朝食後、ハムステッド・ヒースへお散歩。バスに乗って小高い山をあがっていく。途中にかわいいお店が建ち並ぶ細い道があってそこで下車。ひっそりと立ち並ぶ高級住宅街を案内してもらった。日本よりもさらに地価が高いらしくLondonで一軒家をもつのは高嶺の花なんだそうだ。かわいらしい石造り、レンガ造りのおうちが建ち並ぶ小道を通り抜けると、ハムステッド・ヒースの広大な公園に到着。あまりヒトの手が加えられていない自然のままのところで、その雰囲気はどこか日本を思い出させる。NYには公園がたくさんあったけど、すべてヒトの手によって造られていたからなのか、こういう気持ちにはならなかった。不思議だ。公園のゆるやかな上り坂を過ぎると眺めのよい場所に出た。とても気持ちがよかった。その後は飲茶レストランへ。お客さんの顔ぶれをみていると、ここがどこの国だかわからなくなってしまう。中国人の店員、客、インド人の家族、私たち日本人とイギリス人のグループ、、、などなど。友人夫婦のお薦めの場所だけあってとてもおいしかった。NYのチャイナタウンでおいしい飲茶というのをあまり聞かなかったので一度しか行ったことがなかったのだけど、Londonでこんなおいしい飲茶がいただけるとは。幸せ。

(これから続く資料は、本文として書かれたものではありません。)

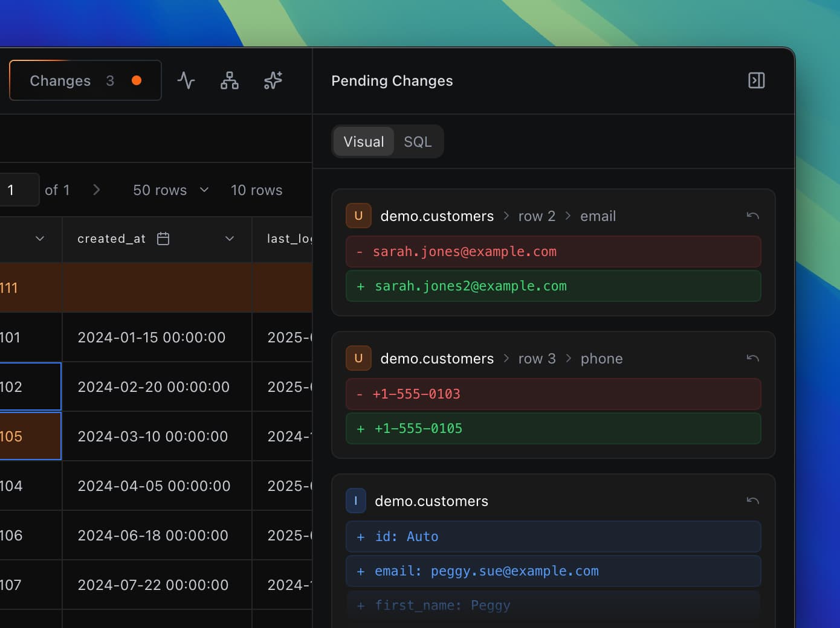Click the page number input field
Screen dimensions: 840x628
click(x=18, y=190)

明日はいよいよ日本へ帰国する日だ。たった3日のLondon滞在だったけどとてもいい旅でした。すっかり友人夫婦にお世話になってしまいありがたいことです。元気な赤ちゃんを産んでね、Cちゃん。

 

日本へ帰って
 
1月某日
日本に帰国してなんとなく頭がぼーっとしていたときのこと、TVで松田聖子が「渚のバルコニー」を歌う昔のシーンが流れた。彼女の歌声を聞いてハッとした。小学校のころから普段の生活で幾度となく耳にしていた聖子ちゃんの声質に体が反応したとでも言おうか、体中で眠っていた「日本に生まれて育った私」の細胞が再活性化したみたいな感覚だった。そしてなによりhappyな気分になった。日本に帰ってきたんだなと嬉しくなった瞬間だった。

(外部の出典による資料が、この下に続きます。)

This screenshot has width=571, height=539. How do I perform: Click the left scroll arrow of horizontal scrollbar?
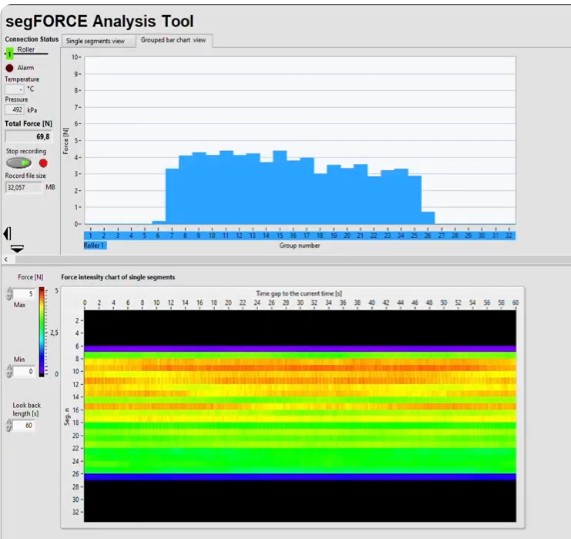(x=6, y=259)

NYの街中を歩いているとよく独り言を言っている人とすれ違った。でもそれは独り言ではなくてハンズフリー携帯で話をしている人だった。日本に帰ってもたまに独り言を言っている人とすれ違う。でも日本で会う人は電話はしていない。本当に独り言を言っている。

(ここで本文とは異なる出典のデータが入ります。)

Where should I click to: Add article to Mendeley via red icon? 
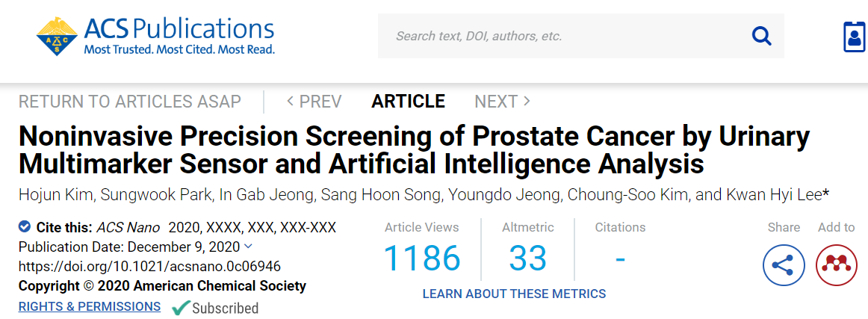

NYで着実に人気が定着しそうなお店のひとつに、できたてシュークリームで有名な「ビアードパパ」がある。私が知っているだけで店はニュージャージとアッパーウエスト、ミッドタウンの3ヶ所にある。日本人はもちろん、アメリカ人も好きみたいだ。この前はブルックリンの街角でここの袋を持っている人を見かけた。よく考えてみれば、買ってからクリームを入れてくれるシュークリーム屋なんてNYにはないかも。日本に帰ってきてから、とある場所の「ビアードパパ」の前を通りかかった。1年前にここを通ったときにはすごい行列ができていたのに、なんと今は1人も並んでいなかった。並んでいたのはその両脇の店。パン屋と点心屋。すごい繁盛ぶりだ。日本人は飽きっぽいのかしら。シュークリームのいい匂いだけがあたりに漂っていた。